(Data items)
*** Block opens ***
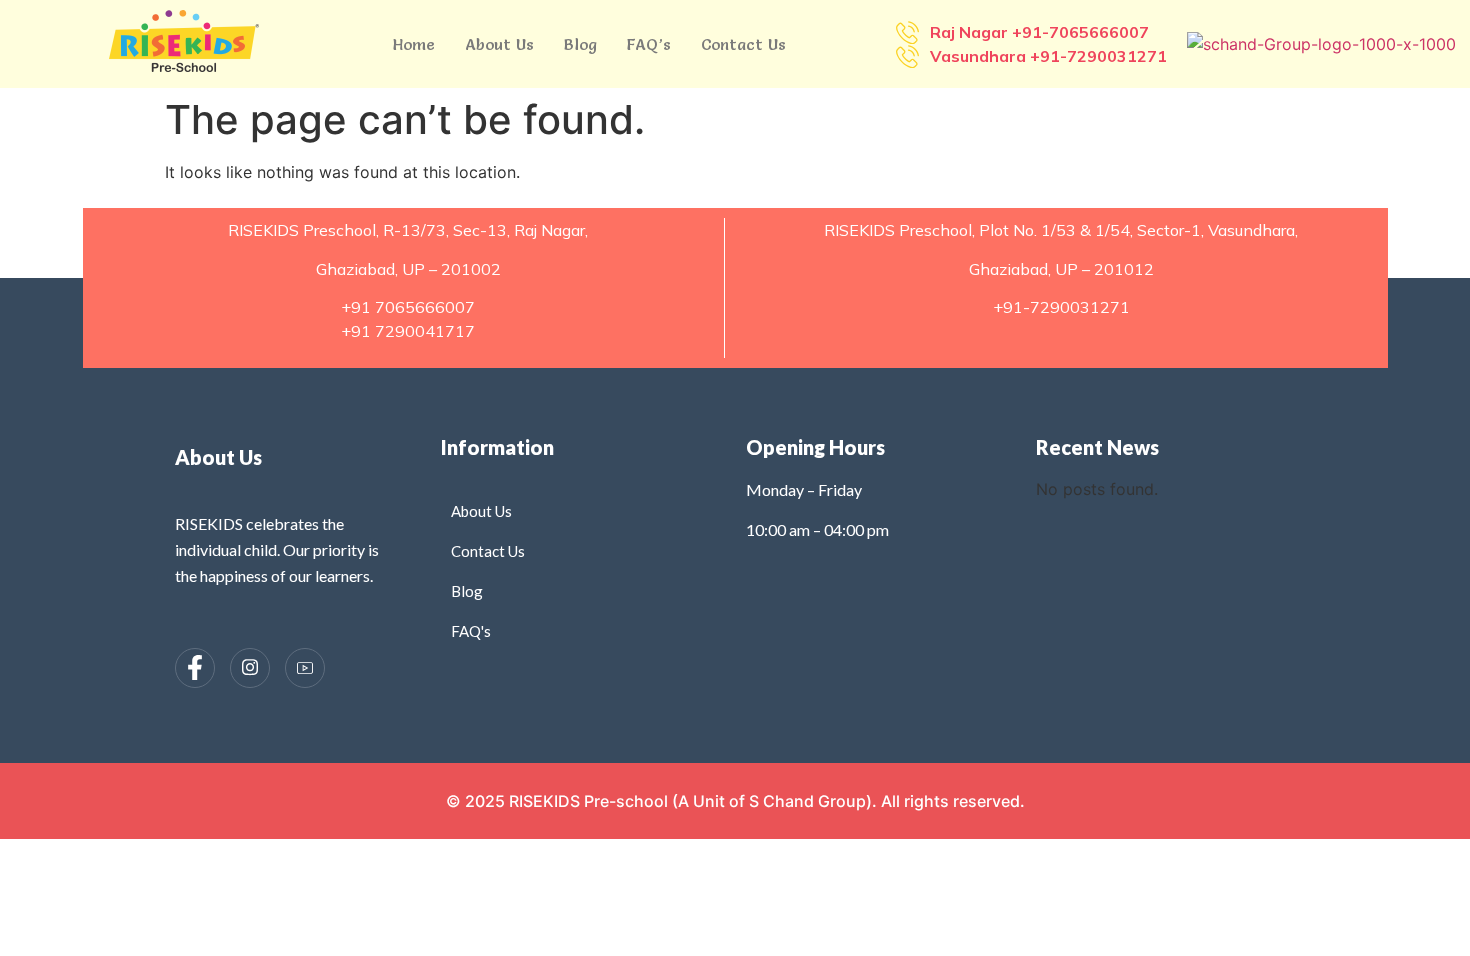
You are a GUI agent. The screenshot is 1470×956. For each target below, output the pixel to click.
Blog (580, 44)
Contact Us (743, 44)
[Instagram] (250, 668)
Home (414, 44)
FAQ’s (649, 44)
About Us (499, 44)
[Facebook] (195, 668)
*** Block closes ***
Activity —
Where pictures sit among the data above, omit them, and output the rest exactly.

Exercise response —
You are a GUI agent. The screenshot is 1470×956. For each target below, output the pixel to click.
Blog (580, 44)
Contact Us (743, 44)
[Instagram] (250, 668)
Home (414, 44)
FAQ’s (649, 44)
About Us (499, 44)
[Facebook] (195, 668)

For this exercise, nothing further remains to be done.